Does this sound grossly irresponsible? Assume you make the offer described above to your top producer. You go out and hire an account executive with a pay and benefits package totaling $100,000. Your top producer, with 25% of his time freed up for new business production, produces an extra $50,000 in commissions, and does so for five consecutive years. Combining the pay for the account executive (which we assume to grow by 5% per year) and the 30% commission rate you pay your producer for the new business, you incur a total of $115,000 in expenses against $50,000 in commissions in the first year. At this point, you've lost $65,000 pretax ($39,000 after tax) and your dream of being asked to write the forward for Warren Buffet's next book on investing is fading fast.
In the second and third years, you still lose money, but thankfully not as much. By the fourth year, you actually earn a modest profit on your investment. By year five, you earn a nice profit, but you are still in the red overall due to your early losses. At this point, you have lost an average of 9% per year on your investment. Ok, maybe it was a bad idea.
Hang on, though. The savvy agency principal knows that to stop here is to paint a picture that is hopelessly incomplete. There is an asset that has been created here, and to ignore it is to miss the point of being an agency owner entirely! Assuming the book of business now stands at $250,000 in annual commissions, it has a value in the neighborhood of $375,000, or 1.5 times revenue. Why 1.5? Because it is probably a highly profitable book, given that it has been produced by somebody whose office space, health insurance and payroll taxes have already been paid for.
If you factor a $375,000 asset into the picture, the investment returns explode, going from negative 9% to 69% per year! Not a bad return for a 'sleepy' business like retail insurance brokerage.
Conclusion
The most common mistake agency principals make in evaluating reinvestment in their agency is that they think only in terms of cash flow, rather than value creation. They ask 'Why hire an account executive (or a new producer) if the net effect will be lower profits for three or four years?' The answer to their question is simple: You take lower profits for three or four years in exchange for a significant increase in your agency's value.
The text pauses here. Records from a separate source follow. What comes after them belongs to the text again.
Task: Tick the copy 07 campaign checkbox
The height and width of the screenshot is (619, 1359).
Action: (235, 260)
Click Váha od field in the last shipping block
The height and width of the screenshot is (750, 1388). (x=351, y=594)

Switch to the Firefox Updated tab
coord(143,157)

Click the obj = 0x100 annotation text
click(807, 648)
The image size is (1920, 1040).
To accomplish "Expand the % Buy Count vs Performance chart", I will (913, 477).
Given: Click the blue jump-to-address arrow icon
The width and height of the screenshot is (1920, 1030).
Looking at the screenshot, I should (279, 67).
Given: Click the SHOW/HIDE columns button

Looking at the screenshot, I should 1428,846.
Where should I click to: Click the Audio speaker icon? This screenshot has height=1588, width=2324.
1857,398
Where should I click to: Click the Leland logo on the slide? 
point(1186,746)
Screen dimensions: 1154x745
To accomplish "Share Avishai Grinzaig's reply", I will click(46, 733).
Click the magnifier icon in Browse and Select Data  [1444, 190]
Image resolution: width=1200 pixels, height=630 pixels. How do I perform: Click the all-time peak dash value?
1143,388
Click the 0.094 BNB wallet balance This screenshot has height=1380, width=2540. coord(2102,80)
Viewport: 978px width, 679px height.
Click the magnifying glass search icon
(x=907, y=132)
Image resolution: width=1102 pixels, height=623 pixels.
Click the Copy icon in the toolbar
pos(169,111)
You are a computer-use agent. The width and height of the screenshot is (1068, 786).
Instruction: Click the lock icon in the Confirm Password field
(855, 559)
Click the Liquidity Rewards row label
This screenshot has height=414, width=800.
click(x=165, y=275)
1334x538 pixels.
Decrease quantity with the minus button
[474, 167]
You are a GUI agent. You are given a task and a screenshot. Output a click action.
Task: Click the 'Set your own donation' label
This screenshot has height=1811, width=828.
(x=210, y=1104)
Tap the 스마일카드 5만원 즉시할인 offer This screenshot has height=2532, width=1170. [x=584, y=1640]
The ironic thing about this concept is that everybody wins. Your top producer will appreciate your desire to simultaneously enhance his quality of life and increase his income (and may actually question your motives!). The environment within your agency will improve as the additional growth will offer more advancement opportunities for the rest of your staff. And certainly you and the other shareholders will benefit substantially from high investment returns, with significantly less risk than you would assume if you were hiring new producers.
So now you have the evidence. Go out and find the support person you should have hired a couple of years ago!